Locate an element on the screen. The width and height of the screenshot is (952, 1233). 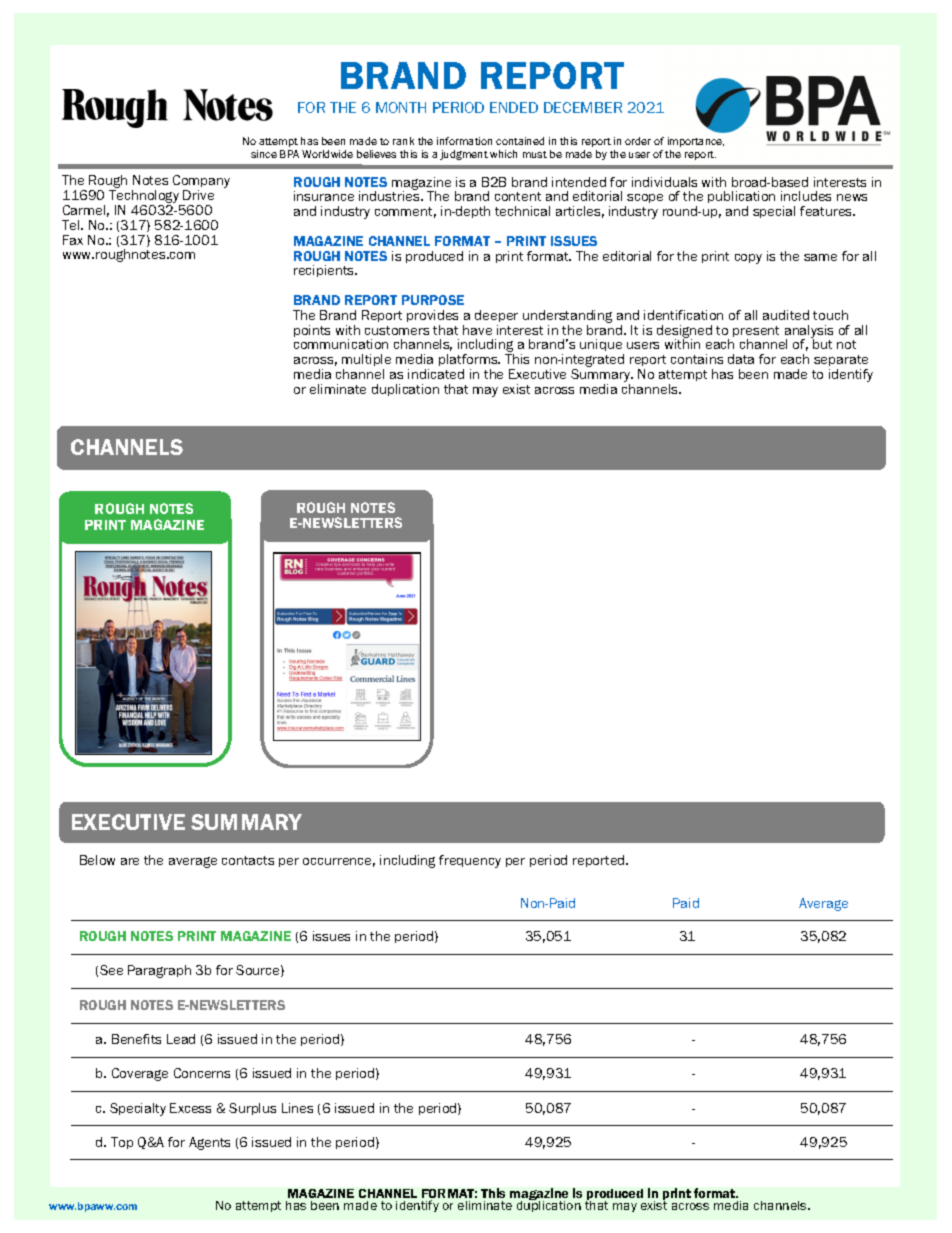
Excess is located at coordinates (190, 1108).
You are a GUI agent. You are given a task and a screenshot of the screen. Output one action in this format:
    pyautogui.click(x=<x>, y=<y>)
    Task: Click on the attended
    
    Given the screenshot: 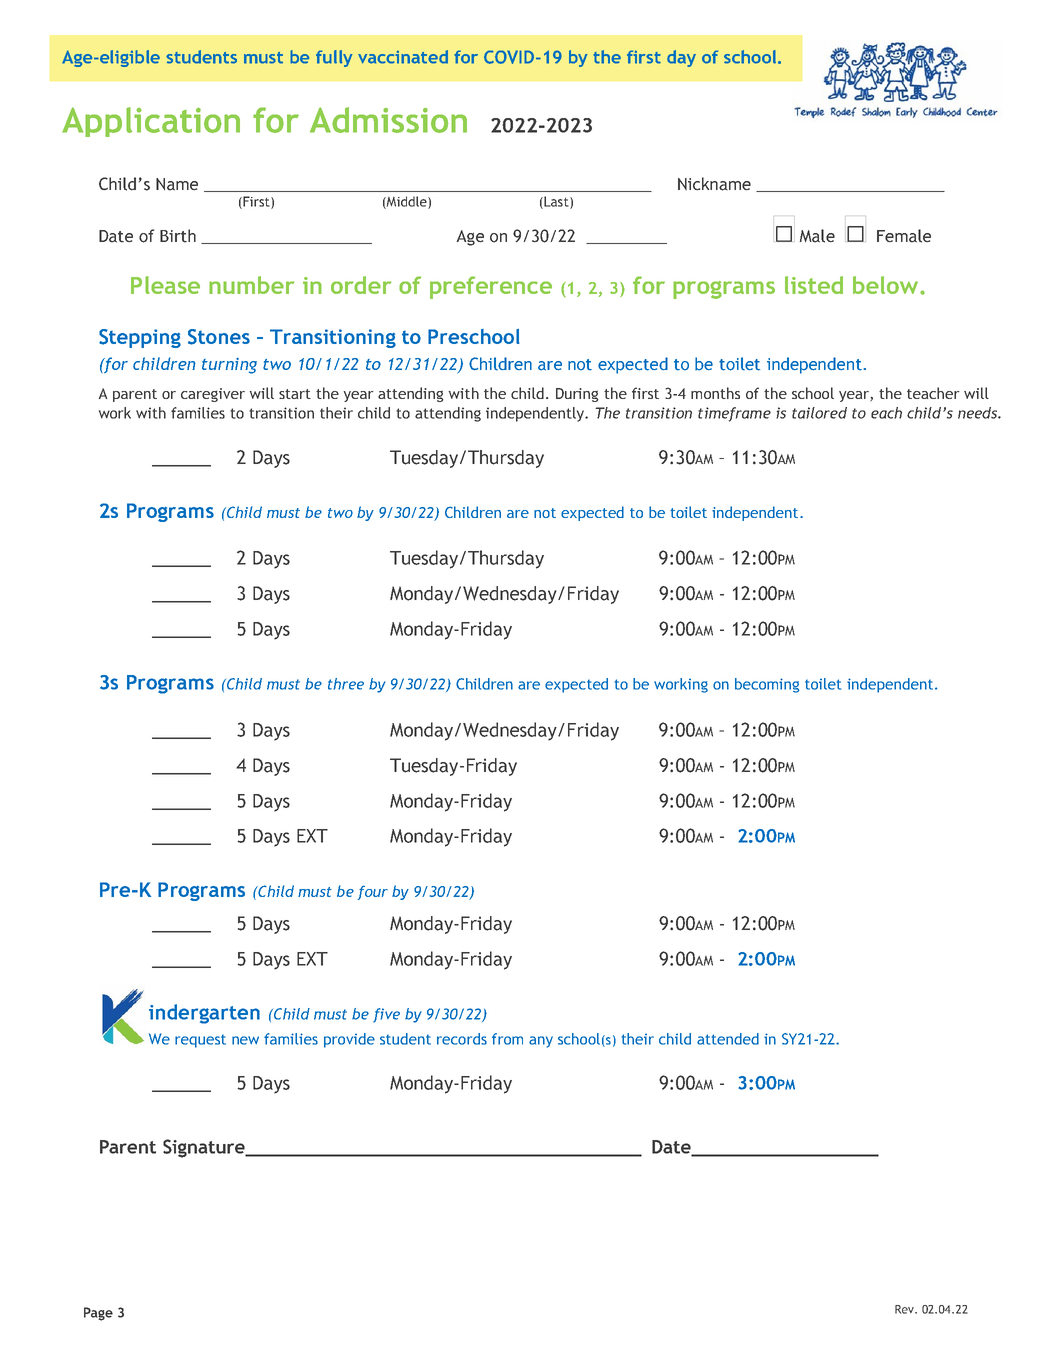 What is the action you would take?
    pyautogui.click(x=728, y=1039)
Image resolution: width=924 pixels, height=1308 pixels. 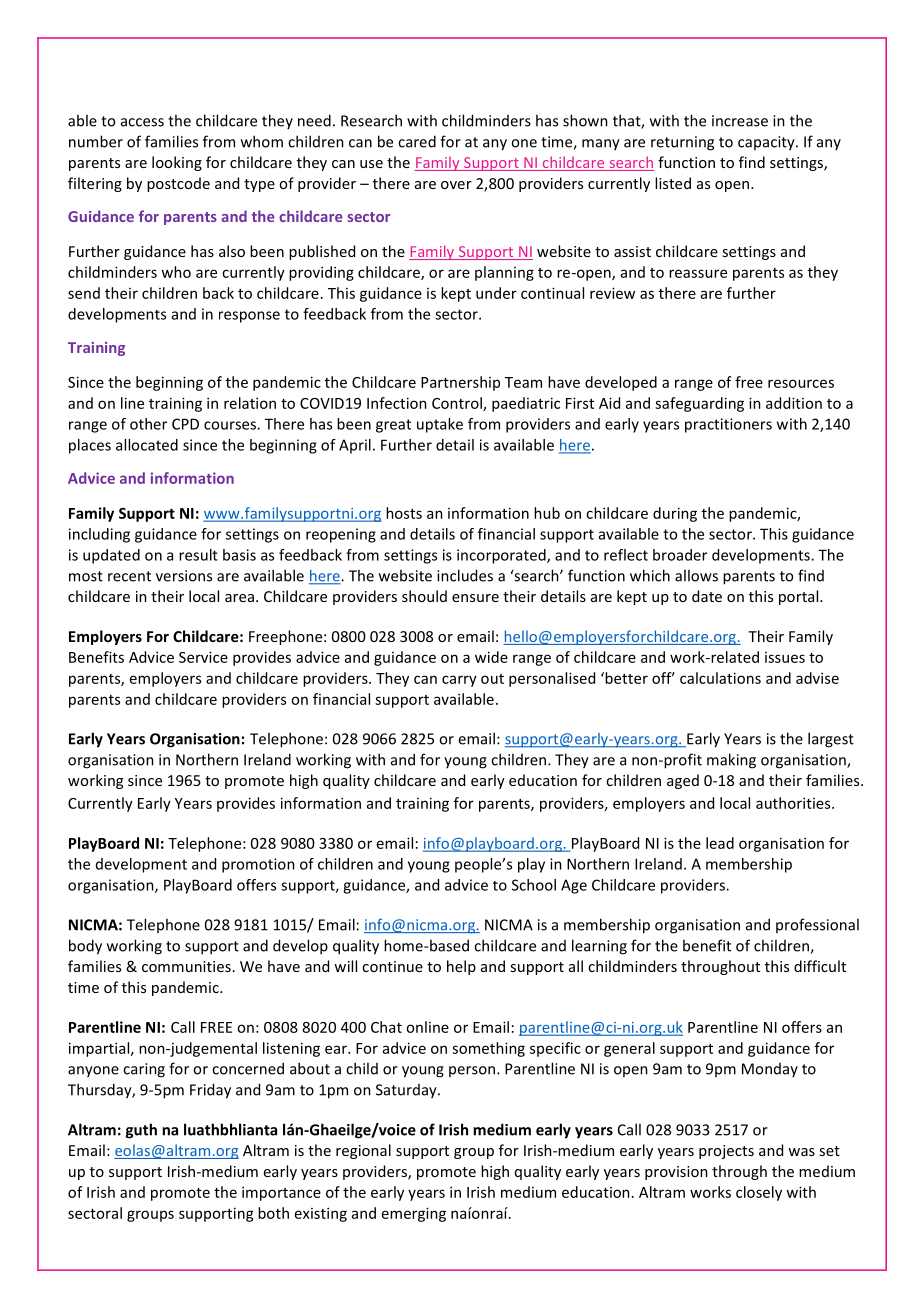 I want to click on calculations, so click(x=720, y=678).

> _Gestelde opgave_: Noteer letterlijk de regels vanaf het begin tot en met de regel die "Excess is located at coordinates (190, 1108)." bevat, en laat de afbeeldingen daarbij weg.

> _Antwoord bij oefening_:
Locate an element on the screen. The width and height of the screenshot is (952, 1233). 
Excess is located at coordinates (190, 1108).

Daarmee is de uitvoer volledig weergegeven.